James Levine vergleicht die bildliche Umsetzung von Musik mit den Ballett-Choreografien eines George Ballanchine: "Das war ein gewaltiger Durchbruch, weil hier Musik choreografiert wurde, die eigentlich gar nicht für Tanz komponiert worden war. Heutzutage gibt es eine Menge Stücke, die man sich ohne tänzerische Eindrücke gar nicht mehr vorstellen kann.

Ganz ähnlich ist es mit Gedichten, die im Nachhinein musikalisch vertont wurden. Wenn die Synthese gelang, sind Gedicht und Musik nicht mehr voneinander zu trennen. Auch Fantasia darf in diesem Zusammenhang nicht unerwähnt bleiben. Die Zeichentrick-Künstler hatten eine freie, assoziative Vorstellungskraft im Blick auf die Musik, und ich denke, dass wir das auf sehr ungewöhnliche Weise mit den neuen Arbeiten für Fantasia 2000 fortgeführt haben."

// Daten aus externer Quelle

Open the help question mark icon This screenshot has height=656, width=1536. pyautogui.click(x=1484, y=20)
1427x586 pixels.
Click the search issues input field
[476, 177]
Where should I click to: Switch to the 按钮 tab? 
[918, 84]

Die Einspielungen mit dem Chicago Symphony Orchestra wurden im Medinah Temple in Chicago aufgezeichnet, der dafür als besonderst gut geeignet gilt. Levine: "Das ist ein Ort, der für Tonaufnahmen wie geschaffen ist. Das Mikrophon interagiert mit dem Raum in der gleichen Weise wie das menschliche Ohr in einem Konzertsaal. Ich habe auf Grund dieser Tontreue schon viele Aufnahmen im Medinah Temple gemacht."

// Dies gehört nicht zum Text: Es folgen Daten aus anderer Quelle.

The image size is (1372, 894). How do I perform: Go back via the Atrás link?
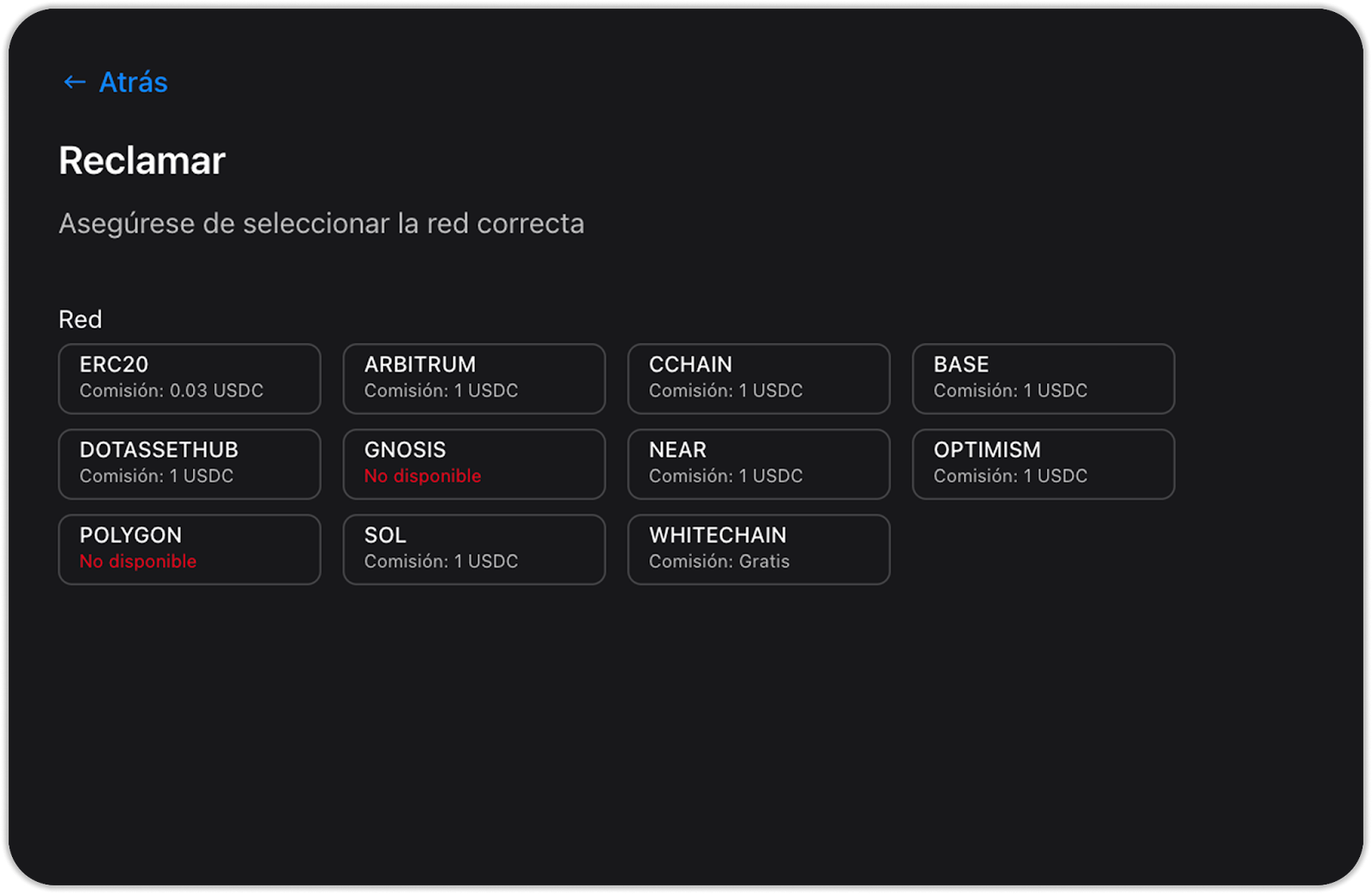point(133,82)
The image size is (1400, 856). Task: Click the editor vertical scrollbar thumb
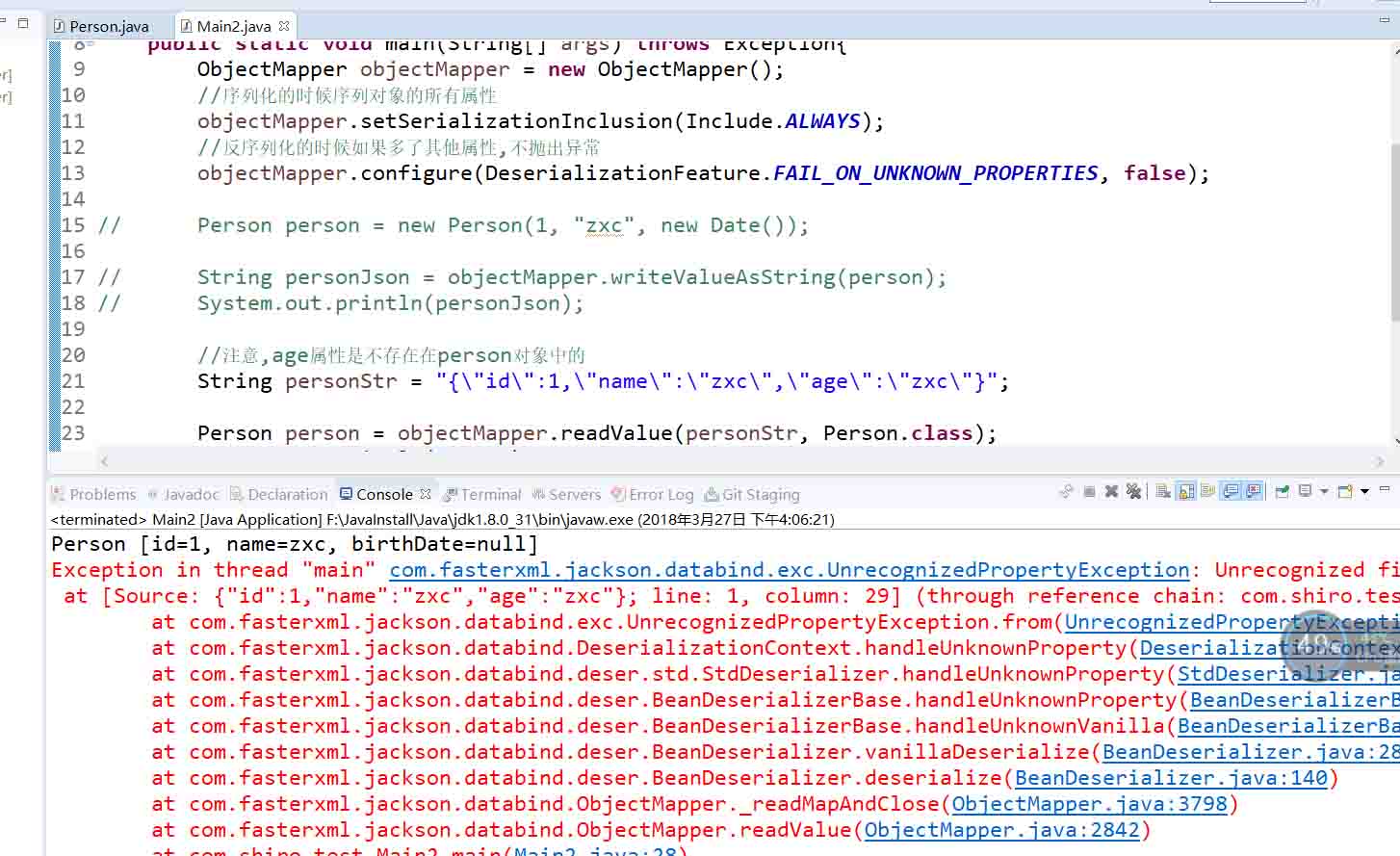[x=1394, y=231]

Die Zusammensetzung des Orchesters umspannte mehrere Generationen von Musikern, die alle mit Fantasia aufgewachsen waren und sich mit der gleichen Hingabe wie ihr Dirigent den Aufnahmen für eine Weiterführung widmeten.

Die Zusammenarbeit mit Roy Disney beschreibt James Levine als sensationell. ''Da war so viel Wärme und Begeisterung für das Projekt, auf das er so lange hatte warten müssen. Es gab niemals auch nur den geringsten Zweifel, wie sehr er an diesen Film glaubte. Mit so einem Menschen macht die gemeinsame Arbeit Spaß."

Und zum Abschluss: "Ich sah Fantasia als Kind und der Film hat einen ungeheuren Eindruck hinterlassen. Ich liebte die Musik und war ein großer Fan von Leopold Stokowski. Und jetzt bin ich ganz gerührt, dass ich bei Fantasia 2000 dabei sein durfte, weil ich überzeugt bin, dass eine ganz neue Generation von Zuschauern die Musik so intensiv erleben wird wie ich damals beim Original."